Documents have been leaked at the beginning of this year: https://osservatorionessuno.org/blog/2025/03/a-deep-dive-int... which do include the Pixel 9. They show GrapheneOS being pretty secure in comparison to other vendors at the very least, with GrapheneOS being marked as unsupported if patched beyond 2022. They also show GrapheneOS beating the stock Google firmware.

One reason GrapheneOS fights these threads is by doing what Google doesn't want to do out of user friendliness, like disabling USB in AFU mode. Unlike Google, Samsung, or Apple in non-lockdown mode, GrapheneOS doesn't need to deal with upset users when they need to unlock their phone before hooking it up to their car/display/flash drive/3.5mm jack converter/etc.

GrapheneOS also enables security features when compiling the OS that have a performance impact but mitigate security risks. They end up with a slower phone with less battery life that's protected better against extremely uncommon attack vectors.

GrapheneOS explained how these security features would've prevented at least one targeted attack from leading to exploitation: https://grapheneos.social/@GrapheneOS/114081909020398165

We don't know the current state of Celebrite's capabilities, but the fact they struggled for at least three years last time intel leaked out does paint a good picture for GrapheneOS. I'm sure the GRU and NSA have exploits that can hack even GrapheneOS, but at least they're not the type that makes it into commercially available exploit kits as of now.

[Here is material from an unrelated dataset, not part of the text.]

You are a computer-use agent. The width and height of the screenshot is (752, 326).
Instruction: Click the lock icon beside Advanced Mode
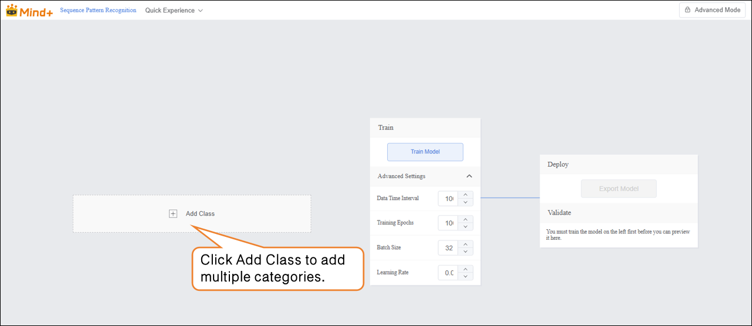pos(688,10)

> GrapheneOS also enables security features when compiling the OS that have a performance impact but mitigate security risks. They end up with a slower phone with less battery life that's protected better against extremely uncommon attack vectors.

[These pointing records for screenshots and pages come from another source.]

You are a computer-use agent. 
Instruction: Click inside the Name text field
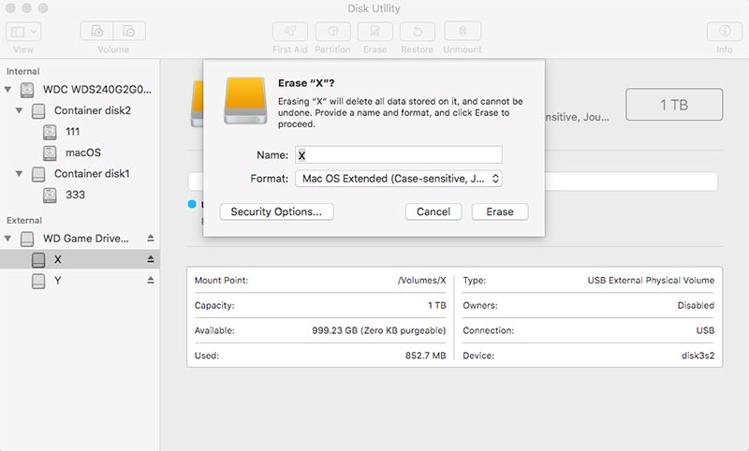[399, 155]
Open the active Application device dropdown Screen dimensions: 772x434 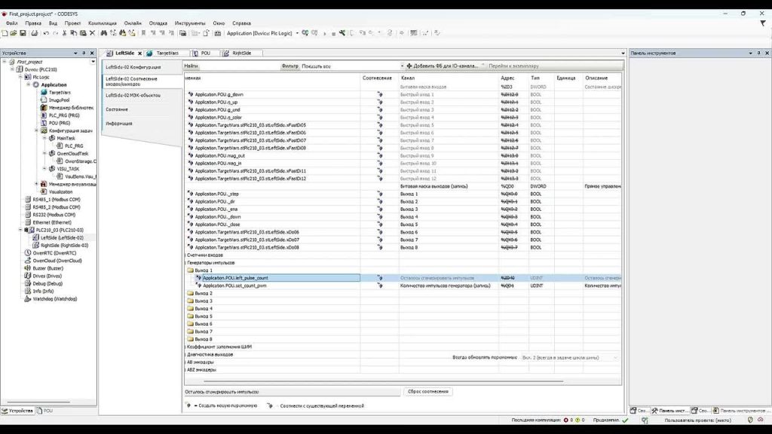click(x=297, y=33)
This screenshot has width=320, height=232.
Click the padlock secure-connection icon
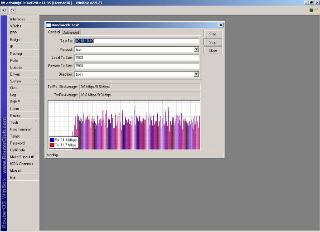coord(316,10)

Apps may take slightly longer to launch, which was more noticeable on older devices, but not so much on modern supported devices. I understand that some of the other exploit protections mean that apps and processes take up slightly more memory, but that's another thing that people don't seem to be affected by.

As for battery life, not really. Most people report having roughly the same battery life with GrapheneOS as with the stock OS. People who don't install Google Play report much better battery life. Sure, the exploit protections might use a small amount of extra power, but it's negligible as far as I can tell based on my own experiences and what other people report.

Some devices are listed with both "BFU Yes" and "BF No" under the "... BFU" column (for example, the newer Pixel devices table). What do these mean in combination?